**PROBLEM TO WORK ON**: Copy the data below word for word, without changing any line.

**DATA PROVIDED**:
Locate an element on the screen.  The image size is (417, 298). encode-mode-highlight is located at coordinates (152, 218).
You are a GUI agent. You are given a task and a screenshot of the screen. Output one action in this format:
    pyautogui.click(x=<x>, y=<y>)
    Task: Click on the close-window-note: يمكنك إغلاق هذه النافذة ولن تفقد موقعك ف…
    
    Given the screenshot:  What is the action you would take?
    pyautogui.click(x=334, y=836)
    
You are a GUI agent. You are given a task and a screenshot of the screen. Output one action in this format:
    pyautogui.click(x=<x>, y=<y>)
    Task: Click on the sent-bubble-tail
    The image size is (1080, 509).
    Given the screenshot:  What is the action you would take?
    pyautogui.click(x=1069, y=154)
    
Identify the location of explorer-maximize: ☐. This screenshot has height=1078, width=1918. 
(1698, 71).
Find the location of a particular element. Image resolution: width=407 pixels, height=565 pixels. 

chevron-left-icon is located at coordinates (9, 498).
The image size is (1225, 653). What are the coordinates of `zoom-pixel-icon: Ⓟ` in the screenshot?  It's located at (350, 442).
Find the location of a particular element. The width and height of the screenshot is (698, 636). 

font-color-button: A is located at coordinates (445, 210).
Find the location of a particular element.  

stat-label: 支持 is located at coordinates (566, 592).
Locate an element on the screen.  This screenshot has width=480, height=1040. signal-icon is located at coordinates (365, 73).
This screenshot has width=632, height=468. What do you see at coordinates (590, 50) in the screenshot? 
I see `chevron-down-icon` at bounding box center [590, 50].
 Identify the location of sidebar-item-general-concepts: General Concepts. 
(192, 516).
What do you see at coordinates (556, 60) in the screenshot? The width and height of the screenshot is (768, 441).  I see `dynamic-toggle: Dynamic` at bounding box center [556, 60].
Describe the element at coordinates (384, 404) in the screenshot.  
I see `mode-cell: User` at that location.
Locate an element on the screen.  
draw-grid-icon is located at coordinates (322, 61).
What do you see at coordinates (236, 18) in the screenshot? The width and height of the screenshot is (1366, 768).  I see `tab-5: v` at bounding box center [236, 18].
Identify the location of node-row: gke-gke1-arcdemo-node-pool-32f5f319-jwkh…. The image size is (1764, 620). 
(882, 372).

**REPLY TO THE TASK**:
Locate an element on the screen.  The image size is (417, 298). encode-mode-highlight is located at coordinates (152, 218).
You are a GUI agent. You are given a task and a screenshot of the screen. Output one action in this format:
    pyautogui.click(x=<x>, y=<y>)
    Task: Click on the close-window-note: يمكنك إغلاق هذه النافذة ولن تفقد موقعك ف…
    
    Given the screenshot:  What is the action you would take?
    pyautogui.click(x=334, y=836)
    
You are a GUI agent. You are given a task and a screenshot of the screen. Output one action in this format:
    pyautogui.click(x=<x>, y=<y>)
    Task: Click on the sent-bubble-tail
    The image size is (1080, 509).
    Given the screenshot:  What is the action you would take?
    pyautogui.click(x=1069, y=154)
    
Identify the location of explorer-maximize: ☐. This screenshot has height=1078, width=1918. 
(1698, 71).
Find the location of a particular element. Image resolution: width=407 pixels, height=565 pixels. 

chevron-left-icon is located at coordinates (9, 498).
The image size is (1225, 653). What are the coordinates of `zoom-pixel-icon: Ⓟ` in the screenshot?  It's located at (350, 442).
Find the location of a particular element. The width and height of the screenshot is (698, 636). 

font-color-button: A is located at coordinates (445, 210).
Find the location of a particular element.  

stat-label: 支持 is located at coordinates (566, 592).
Locate an element on the screen.  This screenshot has width=480, height=1040. signal-icon is located at coordinates (365, 73).
This screenshot has width=632, height=468. What do you see at coordinates (590, 50) in the screenshot? 
I see `chevron-down-icon` at bounding box center [590, 50].
 Identify the location of sidebar-item-general-concepts: General Concepts. 
(192, 516).
What do you see at coordinates (556, 60) in the screenshot? The width and height of the screenshot is (768, 441).  I see `dynamic-toggle: Dynamic` at bounding box center [556, 60].
Describe the element at coordinates (384, 404) in the screenshot.  
I see `mode-cell: User` at that location.
Locate an element on the screen.  
draw-grid-icon is located at coordinates (322, 61).
What do you see at coordinates (236, 18) in the screenshot? The width and height of the screenshot is (1366, 768).  I see `tab-5: v` at bounding box center [236, 18].
Identify the location of node-row: gke-gke1-arcdemo-node-pool-32f5f319-jwkh…. The image size is (1764, 620). 
(882, 372).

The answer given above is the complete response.